[Start of Data for processing]
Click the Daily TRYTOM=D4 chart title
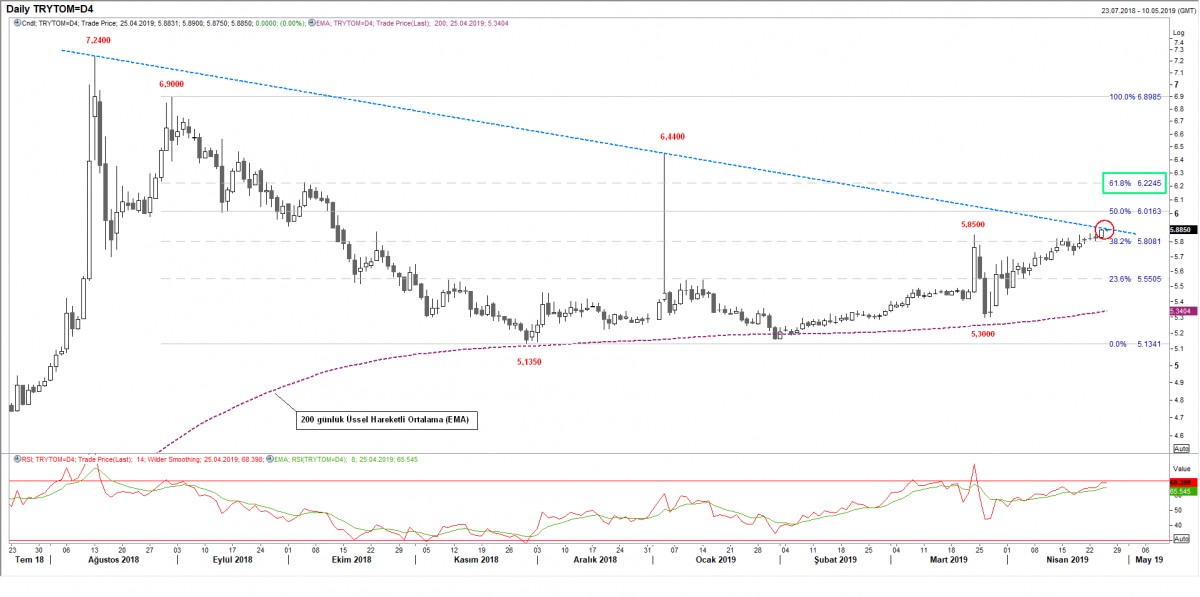This screenshot has height=597, width=1200. [60, 8]
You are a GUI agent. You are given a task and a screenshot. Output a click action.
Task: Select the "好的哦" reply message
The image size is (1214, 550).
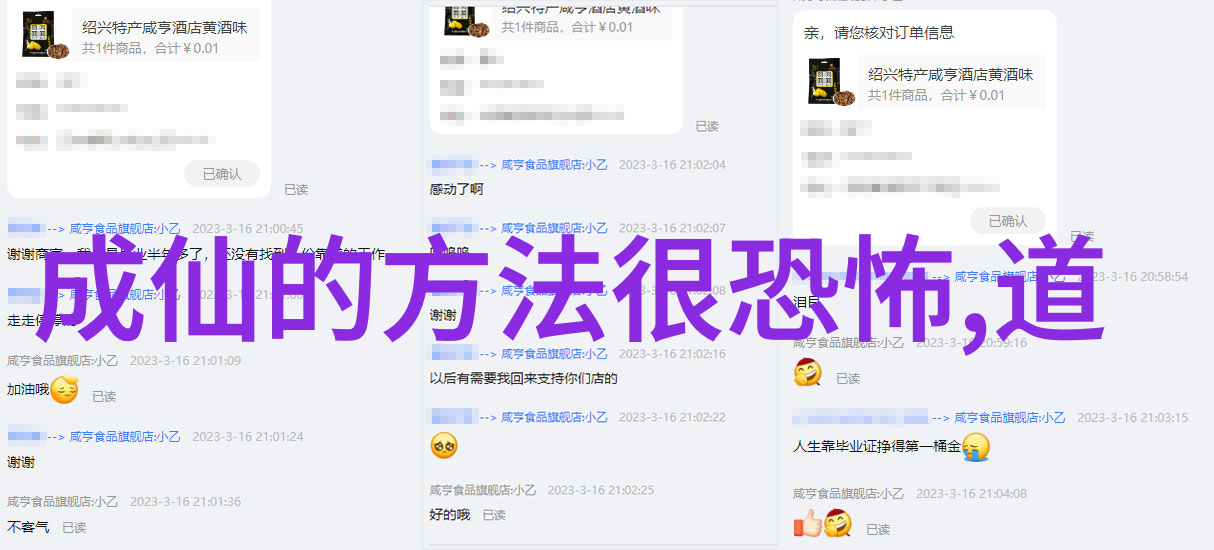450,515
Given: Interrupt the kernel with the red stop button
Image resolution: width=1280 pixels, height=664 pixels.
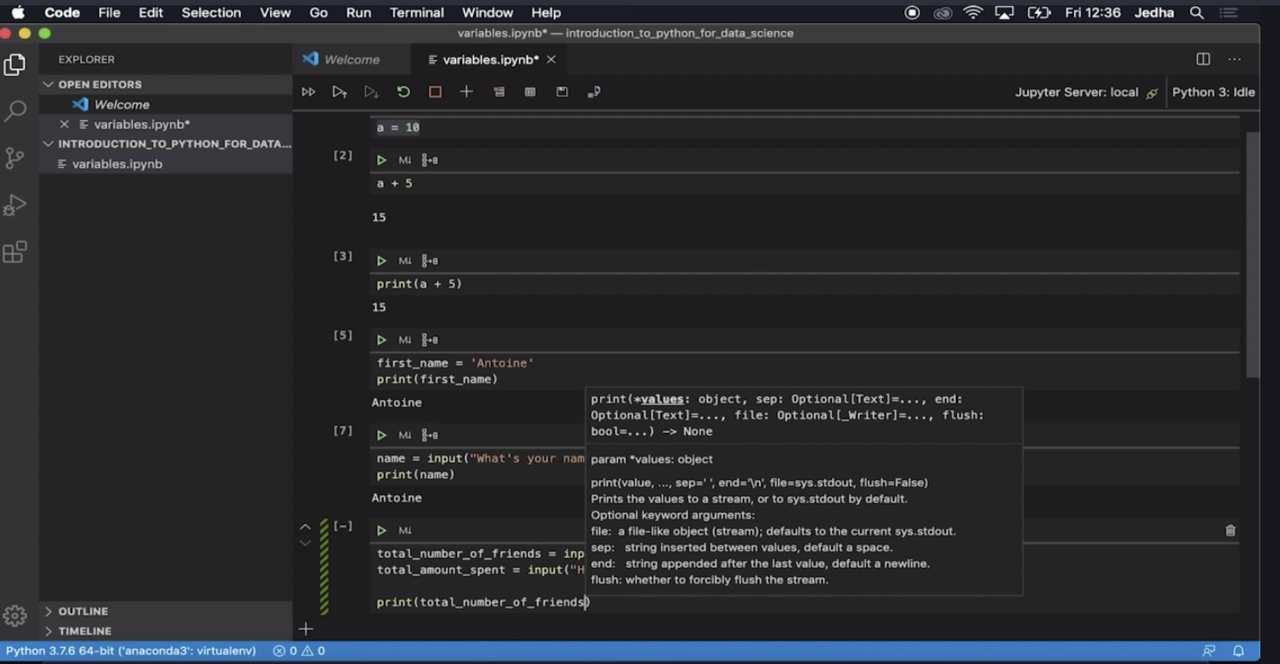Looking at the screenshot, I should (x=435, y=92).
[End of Data for processing]
▸ **Set task**
Pull out every line of the entries above and reproduce each one word for word, leaving out the pictures.

▸ **Result**
Click the Daily TRYTOM=D4 chart title
This screenshot has height=597, width=1200. [60, 8]
You are a GUI agent. You are given a task and a screenshot. Output a click action.
Task: Select the "好的哦" reply message
The image size is (1214, 550).
450,515
Given: Interrupt the kernel with the red stop button
Image resolution: width=1280 pixels, height=664 pixels.
Looking at the screenshot, I should (x=435, y=92).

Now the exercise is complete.